Foreign Purchases of Some American Businesses Face Government Examination

7/20/15 - The Committee on Foreign Investment, an agency through the United States Treasury Department, is responsible for deciding whether to approve or deny any attempted purchase of an American company by a company based in another country. Some such buy-outs are simple and easily approved. Others, like the purchase of Micron Technology Inc., as discussed by James F. Peltz, in his L.A. Times article, require much more discussion and consideration.

The Committee on Foreign Investment only tends to take issue with purchases when they may affect national security. For example, in 2005, a major Chinese oil company called CNOOC Ltd. made an offer of $18.5 billion to purchase Unocal Corp., a California-based oil company. Politicians took issue with this proposed buy-out because they feared that foreign ownership of the American oil provider could possibly cause major problems for the future of American energy security. Eventually, due to complaints and protests regarding the deal, CNOOC Ltd. decided to retract its offer.

More recently, another Chinese company, Tsinghua Unigroup Ltd., has reportedly been preparing a $23 billion offer for the purchase of Micron Technology Inc., a major manufacturer of dynamic random-access memory chips. While Micron claims that no offer has been received yet, Peltz’s sources believe that the deal may not go through anyway, even without interference from the Committee on Foreign Investment. Micron’s stock prices in December were at $36 per share, and while those prices have dropped throughout the year, analysts still believe that the expected offer of $21 per share will not be enough to convince Micron to sell.

Were such an offer proposed by Tsinghua Unigroup and accepted by Micron, it is unlikely that the sale would be approved without a struggle. The Committee on Foreign Investment would have to come up with some pretty compelling reasons to grant approval for a state-owned Chinese country to gain control of one of the only major American producers of memory chips, found in so many devices from smartphones to personal computers. Memory chips are everywhere, in the public sector and in the government, and the change in ownership could pose a security risk, especially after the large number of recent cyber-attacks that have been traced back to China.

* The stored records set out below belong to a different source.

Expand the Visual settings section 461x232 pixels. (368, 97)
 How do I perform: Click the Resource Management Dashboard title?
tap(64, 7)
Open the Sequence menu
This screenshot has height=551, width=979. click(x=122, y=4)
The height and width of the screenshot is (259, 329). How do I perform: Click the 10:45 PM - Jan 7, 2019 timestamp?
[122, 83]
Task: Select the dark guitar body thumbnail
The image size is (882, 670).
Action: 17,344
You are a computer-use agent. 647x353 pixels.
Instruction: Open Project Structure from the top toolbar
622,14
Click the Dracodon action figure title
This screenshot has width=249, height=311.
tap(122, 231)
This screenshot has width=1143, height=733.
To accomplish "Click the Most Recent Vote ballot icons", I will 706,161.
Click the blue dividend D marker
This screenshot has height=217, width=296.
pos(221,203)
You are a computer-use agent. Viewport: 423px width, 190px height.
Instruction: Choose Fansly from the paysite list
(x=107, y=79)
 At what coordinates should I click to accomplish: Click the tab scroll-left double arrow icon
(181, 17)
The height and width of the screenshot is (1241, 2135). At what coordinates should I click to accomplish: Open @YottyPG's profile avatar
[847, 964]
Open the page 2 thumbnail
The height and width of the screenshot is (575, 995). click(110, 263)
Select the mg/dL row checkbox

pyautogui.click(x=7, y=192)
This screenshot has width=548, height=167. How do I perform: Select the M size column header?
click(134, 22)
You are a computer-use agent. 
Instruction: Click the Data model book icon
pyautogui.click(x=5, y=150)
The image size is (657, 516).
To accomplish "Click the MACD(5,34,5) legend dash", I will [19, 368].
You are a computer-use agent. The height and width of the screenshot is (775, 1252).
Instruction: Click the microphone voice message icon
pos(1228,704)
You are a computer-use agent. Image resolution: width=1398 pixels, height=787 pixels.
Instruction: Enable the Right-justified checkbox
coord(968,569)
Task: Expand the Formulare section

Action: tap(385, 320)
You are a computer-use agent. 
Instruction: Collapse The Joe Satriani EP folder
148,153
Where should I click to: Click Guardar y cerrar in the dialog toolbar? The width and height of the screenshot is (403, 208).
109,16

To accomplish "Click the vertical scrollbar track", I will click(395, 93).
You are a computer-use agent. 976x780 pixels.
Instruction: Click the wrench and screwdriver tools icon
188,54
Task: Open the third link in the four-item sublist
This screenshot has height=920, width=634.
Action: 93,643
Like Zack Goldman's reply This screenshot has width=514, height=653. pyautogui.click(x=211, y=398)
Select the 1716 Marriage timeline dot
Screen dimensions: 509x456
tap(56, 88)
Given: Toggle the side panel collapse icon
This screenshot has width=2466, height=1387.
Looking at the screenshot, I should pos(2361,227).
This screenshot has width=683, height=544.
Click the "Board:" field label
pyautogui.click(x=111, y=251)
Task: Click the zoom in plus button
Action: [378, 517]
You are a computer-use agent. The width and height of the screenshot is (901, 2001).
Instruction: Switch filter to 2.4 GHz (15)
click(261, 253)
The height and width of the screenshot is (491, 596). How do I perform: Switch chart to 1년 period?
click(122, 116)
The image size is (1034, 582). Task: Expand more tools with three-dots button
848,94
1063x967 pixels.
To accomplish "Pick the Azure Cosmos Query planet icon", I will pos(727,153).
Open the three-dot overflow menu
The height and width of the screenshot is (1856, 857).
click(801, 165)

Having spent over $200 billion, last year alone, on importing integrated circuits, China, like other Asian countries, wants to become more independent and work on developing its own network of memory chip production, rather than continuing to purchase from America and other countries. Unfortunately for them, they will probably not achieve this goal through a purchase of Micron. Between the Department of Defense’s responsibility to protect national security and Micron’s high stock prices, it is more than likely that this Micron deal will end the same way as Unocal Corp.’s did.